People who know me well will immediately know what I’m talking about. People who know me sort of well will also probably know what I’m talking about. And people who don’t know me at all still have the chance to catch the reference in the title of this article. I’m talking about Doctor Who, the iconic British science fiction television show that has thrilled, entertained and terrified three generations of fans worldwide for almost 50 years. It has an extended universe to rival that of Star Wars, an extremely dedicated and occasionally vitriolic fanbase and “Doctor Who” news and spoilers (accurate or not) routinely make headline news in UK tabloids and papers. The premise is simple: it follows the misadventures of an alien called “the Doctor” (not “Dr. Who,” as fans will be quick to point out) and his companions as they travel through time and space in the Doctor’s bigger-on-the-inside time machine.
Airing in 1963, the day after the assassination of John F. Kennedy, “Doctor Who” originally began as an educational show for children; two of the Doctor’s first three companions were a biology teacher and a history teacher, both from 1960s London. However, much of the continuing success of “Doctor Who” is owed to the more science fiction-y aspects: the aliens, the outer space romps and the occasional epic battles between the forces of good and evil, for example. A significant part is also owed to the strength of its main character, the Doctor.
Who is the Doctor? He’s an alien, from a far advanced race called the Time Lords. He’s over a thousand years old and has traveled all over the universe, from a planet made of diamonds thousands of years into the future, to historic Earth events like the launching of the Apollo 11 rocket, or the eruption of Mt. Vesuvius in ancient Rome. Of course, he hasn’t been played by the same actor for the past 50 years. There’s a trick in his alien biology that allows him to cheat death at the end of his life – instead of dying, every single cell replaces itself in an instant in a process called regeneration. It’s the same man, but with a body and a new personality. It’s a handy way to swap out actors and keep the show going for as long as it has been. Officially, there have been 11 Doctors, the current one played by Matt Smith since 2010. His interpretation of the Doctor is a mad, old professor in a young man’s body, hiding an intensely dark and self-loathing personality under layers of goofiness and silly clothing.
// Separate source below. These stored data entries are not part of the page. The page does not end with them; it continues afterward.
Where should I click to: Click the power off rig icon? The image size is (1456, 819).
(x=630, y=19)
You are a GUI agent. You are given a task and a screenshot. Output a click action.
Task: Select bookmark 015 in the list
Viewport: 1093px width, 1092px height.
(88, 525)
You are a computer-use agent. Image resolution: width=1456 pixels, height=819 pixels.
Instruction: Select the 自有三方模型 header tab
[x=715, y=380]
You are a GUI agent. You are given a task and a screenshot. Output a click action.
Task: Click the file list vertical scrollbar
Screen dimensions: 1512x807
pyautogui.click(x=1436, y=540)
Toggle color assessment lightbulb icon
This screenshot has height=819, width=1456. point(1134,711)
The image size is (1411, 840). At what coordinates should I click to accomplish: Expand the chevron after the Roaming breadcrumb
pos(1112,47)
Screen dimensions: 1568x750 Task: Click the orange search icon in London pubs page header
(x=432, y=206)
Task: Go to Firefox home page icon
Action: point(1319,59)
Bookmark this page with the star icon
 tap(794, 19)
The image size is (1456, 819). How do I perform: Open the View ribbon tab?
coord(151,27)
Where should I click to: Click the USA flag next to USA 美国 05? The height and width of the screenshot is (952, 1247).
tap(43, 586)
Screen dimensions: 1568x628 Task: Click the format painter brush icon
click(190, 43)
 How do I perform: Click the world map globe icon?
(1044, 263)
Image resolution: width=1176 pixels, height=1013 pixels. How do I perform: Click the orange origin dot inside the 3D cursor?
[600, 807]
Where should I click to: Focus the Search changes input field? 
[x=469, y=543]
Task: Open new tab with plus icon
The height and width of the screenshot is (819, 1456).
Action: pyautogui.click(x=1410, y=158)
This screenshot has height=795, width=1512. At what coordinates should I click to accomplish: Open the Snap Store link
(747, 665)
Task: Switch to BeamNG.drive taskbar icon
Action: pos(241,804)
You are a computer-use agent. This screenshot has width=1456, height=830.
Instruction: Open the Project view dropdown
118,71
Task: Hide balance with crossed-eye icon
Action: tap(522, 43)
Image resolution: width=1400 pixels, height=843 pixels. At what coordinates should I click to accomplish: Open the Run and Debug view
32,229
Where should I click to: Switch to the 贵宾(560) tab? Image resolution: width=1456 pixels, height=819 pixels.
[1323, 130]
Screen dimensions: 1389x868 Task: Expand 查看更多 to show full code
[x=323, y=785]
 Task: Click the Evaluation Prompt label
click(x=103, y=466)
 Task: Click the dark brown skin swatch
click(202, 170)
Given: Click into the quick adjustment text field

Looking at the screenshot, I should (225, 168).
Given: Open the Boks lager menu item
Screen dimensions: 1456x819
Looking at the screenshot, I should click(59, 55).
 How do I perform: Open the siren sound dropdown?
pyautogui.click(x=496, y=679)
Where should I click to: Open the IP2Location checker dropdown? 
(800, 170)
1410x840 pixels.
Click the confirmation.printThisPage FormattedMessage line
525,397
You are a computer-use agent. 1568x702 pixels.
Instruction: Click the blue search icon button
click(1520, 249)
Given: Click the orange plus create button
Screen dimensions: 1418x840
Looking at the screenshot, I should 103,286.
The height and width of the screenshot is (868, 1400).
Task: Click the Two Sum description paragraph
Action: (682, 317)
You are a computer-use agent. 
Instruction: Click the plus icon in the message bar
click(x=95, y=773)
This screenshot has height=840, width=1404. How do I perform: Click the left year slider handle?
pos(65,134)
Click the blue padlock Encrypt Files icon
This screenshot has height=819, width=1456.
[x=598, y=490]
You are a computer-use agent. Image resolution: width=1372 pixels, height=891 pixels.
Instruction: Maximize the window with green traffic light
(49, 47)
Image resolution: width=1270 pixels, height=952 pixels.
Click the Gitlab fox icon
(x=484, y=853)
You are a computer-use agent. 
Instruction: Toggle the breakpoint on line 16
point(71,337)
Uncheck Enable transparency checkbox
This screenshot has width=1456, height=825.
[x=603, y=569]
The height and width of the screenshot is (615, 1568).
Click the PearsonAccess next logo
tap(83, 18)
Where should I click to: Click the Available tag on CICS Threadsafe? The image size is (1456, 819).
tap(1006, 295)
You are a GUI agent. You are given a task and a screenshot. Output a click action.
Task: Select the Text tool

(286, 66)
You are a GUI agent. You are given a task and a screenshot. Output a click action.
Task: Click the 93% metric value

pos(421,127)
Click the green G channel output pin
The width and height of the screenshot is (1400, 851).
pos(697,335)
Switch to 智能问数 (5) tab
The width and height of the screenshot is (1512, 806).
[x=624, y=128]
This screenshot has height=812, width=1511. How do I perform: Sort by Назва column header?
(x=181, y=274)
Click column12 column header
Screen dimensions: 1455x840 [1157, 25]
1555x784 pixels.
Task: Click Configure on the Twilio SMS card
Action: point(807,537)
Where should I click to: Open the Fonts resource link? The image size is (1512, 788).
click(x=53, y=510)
“Doctor Who” is generally split into two time periods: “Classic Who” and “New Who.” Classic Who refers to the period between its premiere in 1963 to its cancellation in 1989 and first failed revival attempt in 1996. The classic era of the show is remembered fondly as a ubiquitous childhood favorite in Britain, with the Fourth Doctor, played by Tom Baker from 1974 to 1981, as the central recognizable figure of “Doctor Who” overseas and in other media. In 2005, BBC producer, and fan since childhood, Russell T. Davies revived the show as a direct successor to the original series, but with radically upgraded production values and a slightly different episode format. Currently the show is a little less than halfway into its seventh season of the rebooted series, with Steven Moffat (perhaps better known for his work on the BBC’s Sherlock, the modern adaptation of the Conan Doyle stories) as the current producer and head writer.
Season seven happened to coincide with the 50th anniversary of “Doctor Who,” and Moffat is sparing no expense. Of the four episodes premiered so far, each one has been a self-contained, high energy, fast-paced story shot with a glorious cinematic quality. This season, the Doctor has outwitted his longtime alien enemies, the Daleks, ridden a Triceratops on a spaceship with Queen Nefertiti and John Riddell, grappled with a cyborg gunslinger in the Wild West and fought off an invasion of small, deadly black boxes. Next week on Doctor Who marks a huge event in the season– the tragic departure of Amy and Rory, this Doctor’s best friends, at the hands of some of Moffat’s most terrifying creations, the Weeping Angels.
If it all sounds a bit silly, good. “Doctor Who” is, in fact, quite silly. It is, first and foremost, a children’s show. There are silly looking aliens and contrived coincidences and the occasional spots of bad writing. (And if you think the aliens in 2012 look silly, you should see the alien props built in the ’70s — sometimes laughably terrible.) But that is honestly part of its charm. As a show, “Doctor Who” is a unique blend of action and adventure and cheesy camp, mixed in with humorous, heartwarming and heart-wrenching moments, and with just enough instances of bone-chilling horror to keep fans on their toes. Its open-ended premise gives it enough room to have any genre of story — adventure, romance, political thriller, psychological horror, morality tale – by any type of author. Because its central character is very deliberately non-human, “Doctor Who” provides another specific way of examining humanity, through the eyes of a man who’s seen it all and is still able to feel boundless awe for every new thing he comes across. In all of his many travels, of all the things he’s seen and the creature’s he’s met, he’s never found a race quite as magnificent as humanity. And he’s never met a person who wasn’t important.
“Doctor Who’s” final episode for this year until the Christmas special, “The Angels Take Manhattan,” premieres this Saturday, Sept. 29 at 9 p.m. on BBC America. Grab your sonic screwdrivers, hold onto your bow ties and don’t blink — it’s going to be one epic ride.